Le 16 avril dernier, Arte diffusait « Assistance mortelle », un documentaire de Raoul Peck qui a eu un écho retentissant dans la plupart des médias français. Et pour cause, une très grande accusation quant à l’aide promise de la communauté internationale qui ne serait jamais arrivée à destination. Revenons sur trois années d’assistance après le séisme qui a touché Haïti.

Assistance mortelle

(Tous droits réservés)

Les chiffres de l’aide internationale sont on ne peut plus éloquents : sur les quelques 4 000 000 000 de dollars promis, Haïti n’a bénéficié que de la moitié de ces dons à la fin de l’année 2012. En 2010, René Préval le président haïtien affirmait qu’il y a avait un cruel manque de communication entre l’ensemble des donateurs et le gouvernement haïtien ; les premiers ne prenant pas en compte les besoins réels et s’imposant sur le terrain. Il évoquait également un manque de coordination dans l’aide internationale ; alors qu’il aurait été plus simple que chaque donateur se spécialise dans le soutien de tel ou tel domaine, chacun a souhaité avoir son rapport dans chaque domaine pour un rayonnement plus grand.
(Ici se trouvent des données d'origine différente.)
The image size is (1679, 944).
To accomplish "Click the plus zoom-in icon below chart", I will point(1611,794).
Il est évident que les donateurs qui souhaitent aider cherchent avant tout leur propre intérêt et tentent d’intervenir là où le retour positif leur sera le meilleur.
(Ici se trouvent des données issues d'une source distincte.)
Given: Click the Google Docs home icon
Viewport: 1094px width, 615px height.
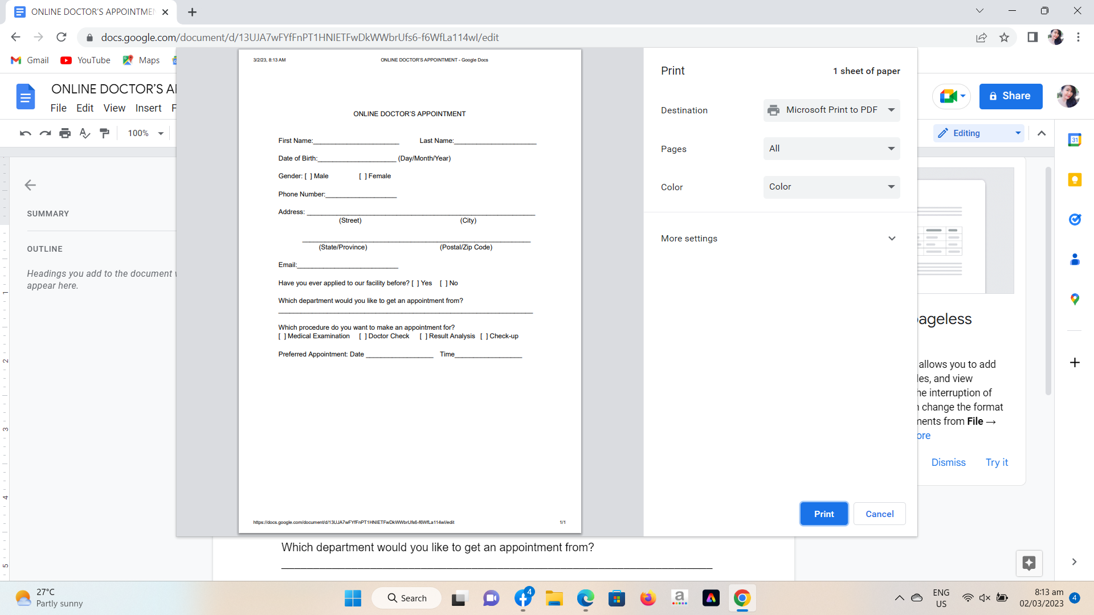Looking at the screenshot, I should [25, 97].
Le tremblement de terre du 12 janvier 2010 est d’abord un drame, quelque chose d’inhabituel, de terrible. Les cadavres, les blessés, les destructions, les cris…les médias s’arrachent les images de la catastrophe…Le monde est en émoi et se doit de réagir. C’est alors qu’une course à l’aide s’entreprend. Qui donnera le plus? Qui interviendra le premier? Des promesses sont faîtes par milliers. La totalité de l’aide internationale promise répond aux besoins du pays anéanti: plus de $ 4 milliards promis pour un besoin estimé à mois de $ 4 milliards. Pourtant, sur place l’aide financière n’arrive pas de la même manière que les promesses, les images des « sauveteurs » financés par les donateurs dorent ces derniers sans répondre aux besoins sur place. Le point de vue du réalisateur sur ce point est sans appel: « Lorsque les États-Unis annoncent donner 2,5 milliards, il faut refaire le calcul. Enlever dès le départ les 8 % prélevés par ceux qui vont administrer cette somme, la Banque mondiale ou une institution quelconque.  Puis on se rend compte que 800 millions vont servir à payer les dépenses des militaires que personne n’a appelés, mais qui ont débarqué au nombre de 20.000, dont 10.000 sur le terrain et 10.000 autres pour s’occuper d’eux… Quand on annonce 2,5 milliards, ce n’est donc pas une aide à Haïti mais à l’ensemble du dossier, dépensée en priorité dans et pour le pays qui donne ! » Un constat: tout le monde veut reconstruire mais personne ne souhaite « passer le balais ». L’image de reconstruction semble effectivement plus vendeuse que celle de déblayage, seulement cette étape est primordiale, sans quoi vouloir reconstruire ne sert à rien. 

Nous sommes aujourd’hui en 2013, la catastrophe a déjà presque été oubliée des donateurs. L’intervention d’urgence a eu lieu mais qu’en-est-t-il des projets de développement? L’humanitaire n’est qu’une phase de l’intervention, aujourd’hui le besoin se place dans le développement, mais qui s’en charge? Certes, des objectifs ont été atteints notamment en ce qui concerne les transports ou encore l’eau et la salubrité; cependant nous ne savons pas à quelle fin va servir l’argent promis encore non perçu, et encore moins si ces fonds seront un jour réellement débloqués pour le développement d’Haïti.

L’aide internationale ne doit plus avoir affaire à une gestion aussi chaotique. Haïti souffre de ce manque de considération désintéressée. L’aide internationale doit cesser d’être une « générosité intéressée » (Le Nouvelliste, éditorial de Frantz Duval) laissant au dépourvu tout un pays. « Assistance mortelle » nous ouvre les portes d’un monde où l’argent et le rayonnement international prime sur la reconstruction d’un pays tout entier.